## Given data

────────

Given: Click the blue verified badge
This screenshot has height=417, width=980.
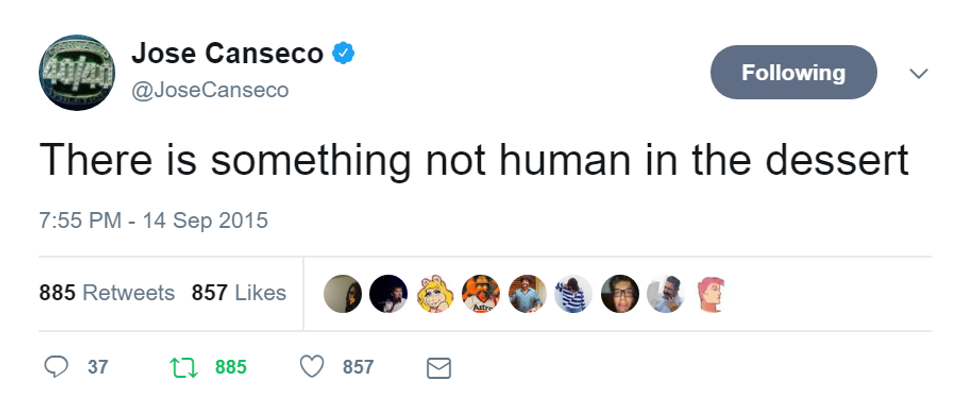Looking at the screenshot, I should pos(343,54).
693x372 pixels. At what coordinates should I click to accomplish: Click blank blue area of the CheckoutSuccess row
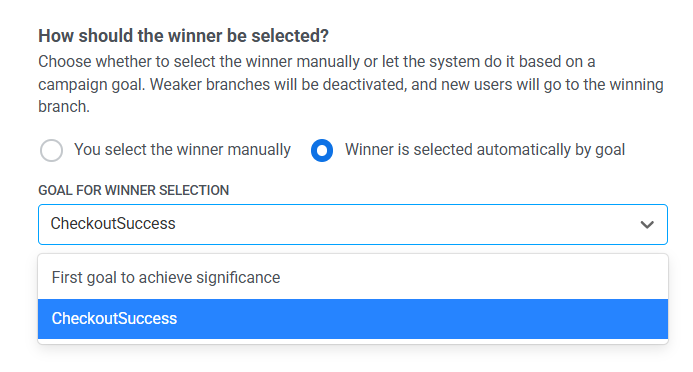tap(420, 319)
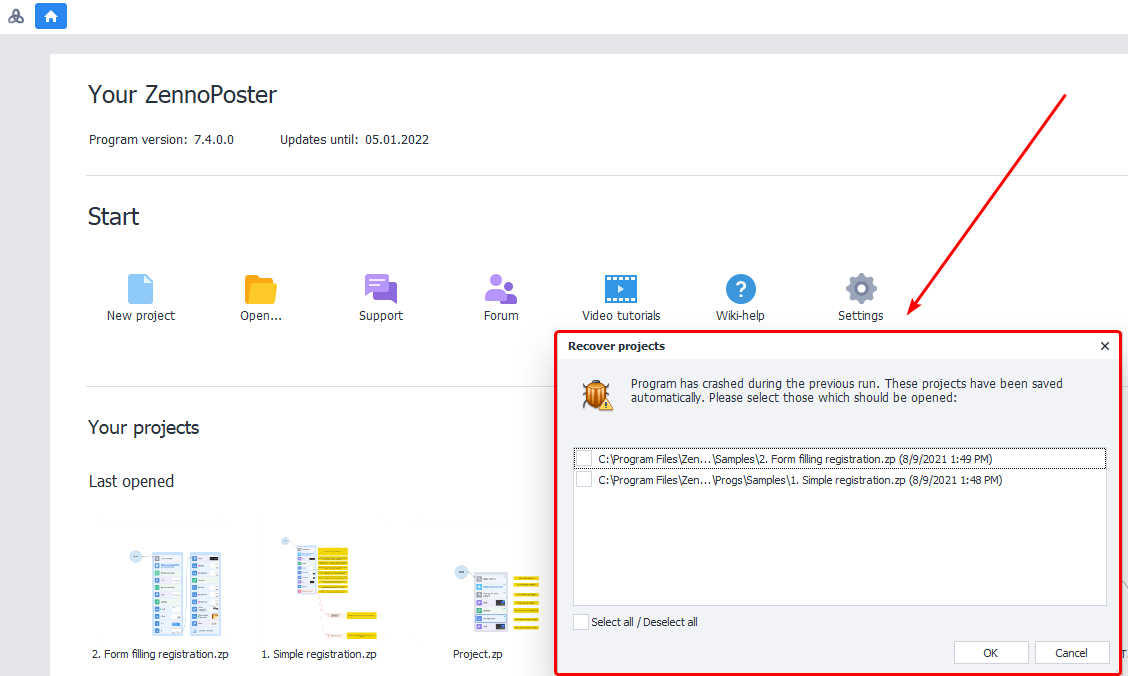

────────

## What to work on
Without carrying over any picture, write out the entries above once more, exactly.

## Reply to the exercise
Given: Click the blue verified badge
This screenshot has height=417, width=980.
Looking at the screenshot, I should pos(343,54).
693x372 pixels. At what coordinates should I click to accomplish: Click blank blue area of the CheckoutSuccess row
tap(420, 319)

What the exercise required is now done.